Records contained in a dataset
◇ ◇ ◇

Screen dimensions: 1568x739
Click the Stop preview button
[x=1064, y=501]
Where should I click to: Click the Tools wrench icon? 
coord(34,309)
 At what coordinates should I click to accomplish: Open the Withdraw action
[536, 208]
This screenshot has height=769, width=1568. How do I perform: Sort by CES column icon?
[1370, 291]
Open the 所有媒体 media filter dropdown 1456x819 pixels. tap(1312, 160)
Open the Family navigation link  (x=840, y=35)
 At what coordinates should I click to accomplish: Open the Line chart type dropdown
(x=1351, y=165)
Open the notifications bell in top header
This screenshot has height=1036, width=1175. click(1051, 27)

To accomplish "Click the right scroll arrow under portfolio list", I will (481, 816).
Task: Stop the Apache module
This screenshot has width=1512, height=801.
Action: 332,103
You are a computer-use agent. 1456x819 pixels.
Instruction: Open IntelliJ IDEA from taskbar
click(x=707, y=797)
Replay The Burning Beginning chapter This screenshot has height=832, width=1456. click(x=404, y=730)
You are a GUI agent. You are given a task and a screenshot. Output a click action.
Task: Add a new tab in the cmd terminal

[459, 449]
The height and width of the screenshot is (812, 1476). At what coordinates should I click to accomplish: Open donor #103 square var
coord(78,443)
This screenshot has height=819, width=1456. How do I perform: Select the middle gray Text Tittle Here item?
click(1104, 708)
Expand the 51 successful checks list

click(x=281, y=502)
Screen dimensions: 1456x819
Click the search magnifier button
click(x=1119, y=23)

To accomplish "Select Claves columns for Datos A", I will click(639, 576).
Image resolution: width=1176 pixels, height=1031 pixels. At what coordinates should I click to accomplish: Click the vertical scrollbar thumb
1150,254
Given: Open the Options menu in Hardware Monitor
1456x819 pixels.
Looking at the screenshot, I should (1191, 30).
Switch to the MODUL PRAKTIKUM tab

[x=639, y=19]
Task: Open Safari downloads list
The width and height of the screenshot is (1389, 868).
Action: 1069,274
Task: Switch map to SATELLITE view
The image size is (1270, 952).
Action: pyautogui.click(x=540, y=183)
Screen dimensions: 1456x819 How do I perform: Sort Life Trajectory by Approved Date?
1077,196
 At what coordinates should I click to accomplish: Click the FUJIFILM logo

◇ ◇ ◇

Restate word for word the lines above, beginning with the one that contains "Task: Open Safari downloads list" and ending with the last line.

Task: Open Safari downloads list
The width and height of the screenshot is (1389, 868).
Action: 1069,274
Task: Switch map to SATELLITE view
The image size is (1270, 952).
Action: pyautogui.click(x=540, y=183)
Screen dimensions: 1456x819 How do I perform: Sort Life Trajectory by Approved Date?
1077,196
 At what coordinates should I click to accomplish: Click the FUJIFILM logo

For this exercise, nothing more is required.